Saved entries
..........
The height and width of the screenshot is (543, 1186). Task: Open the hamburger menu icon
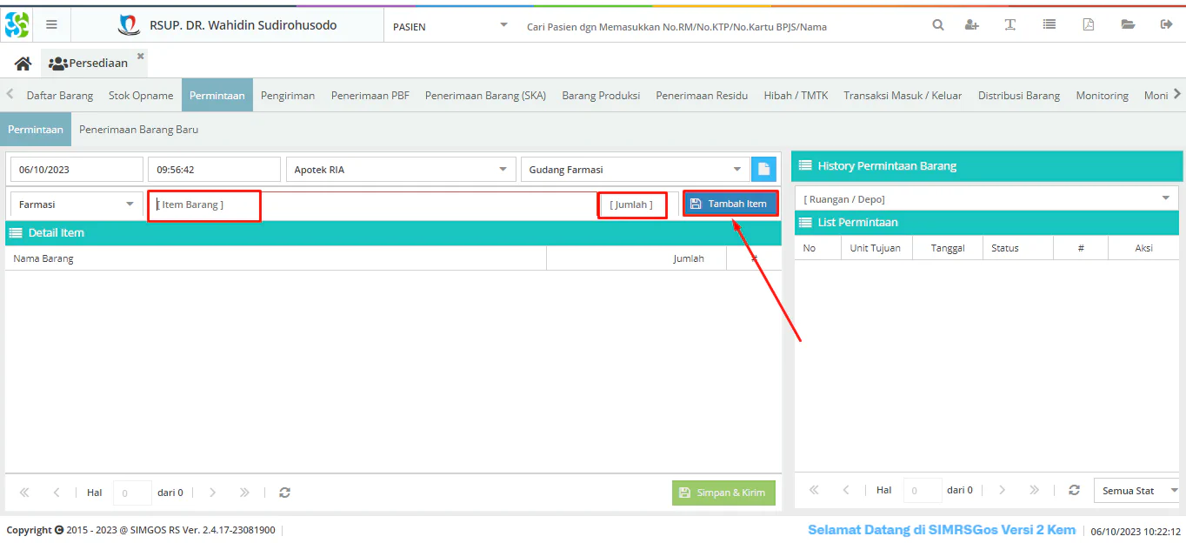point(52,25)
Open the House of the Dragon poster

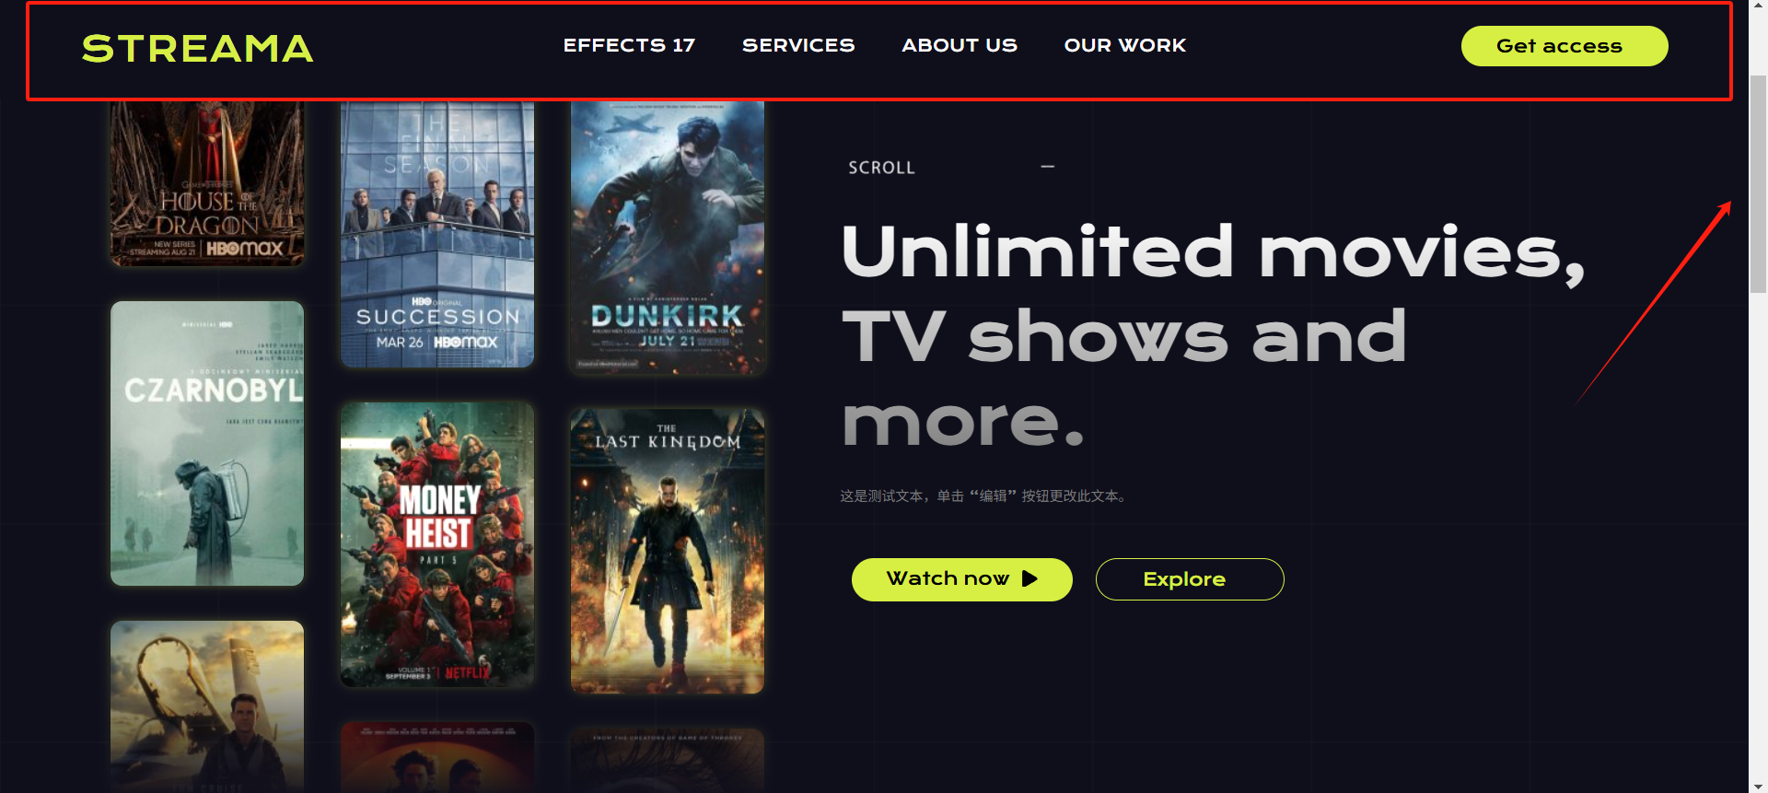[207, 183]
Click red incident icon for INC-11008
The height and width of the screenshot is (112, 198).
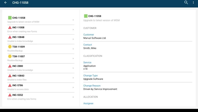coord(10,27)
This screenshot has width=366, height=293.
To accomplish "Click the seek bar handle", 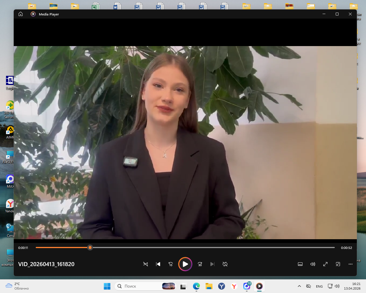I will [90, 248].
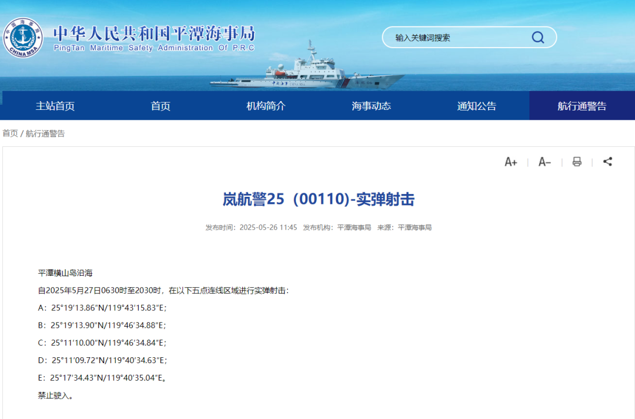Open the 机构简介 menu item

[266, 106]
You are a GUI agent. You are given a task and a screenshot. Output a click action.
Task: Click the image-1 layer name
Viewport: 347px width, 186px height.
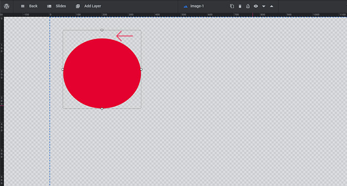coord(197,6)
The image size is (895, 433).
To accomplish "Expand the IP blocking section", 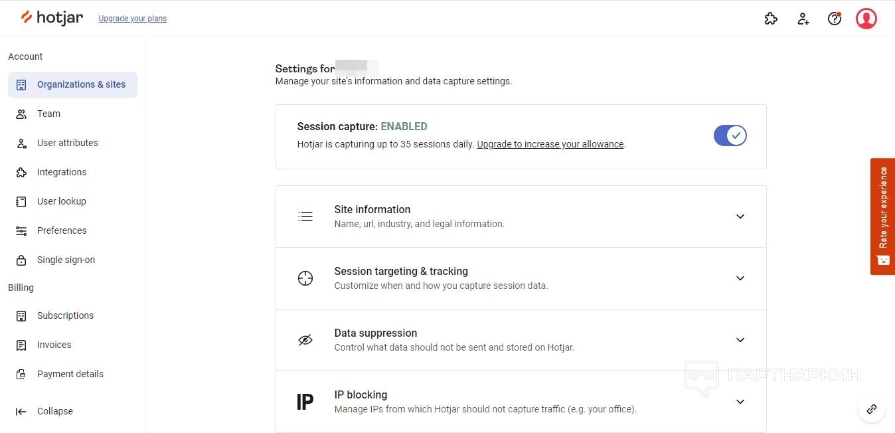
..........
> [Work order]: Skip every picture. Repeat word for word the lines from the line holding "The image size is (895, 433)." through the end of the entries above.

> [Response to this task]:
The image size is (895, 433).
To accomplish "Expand the IP blocking section", 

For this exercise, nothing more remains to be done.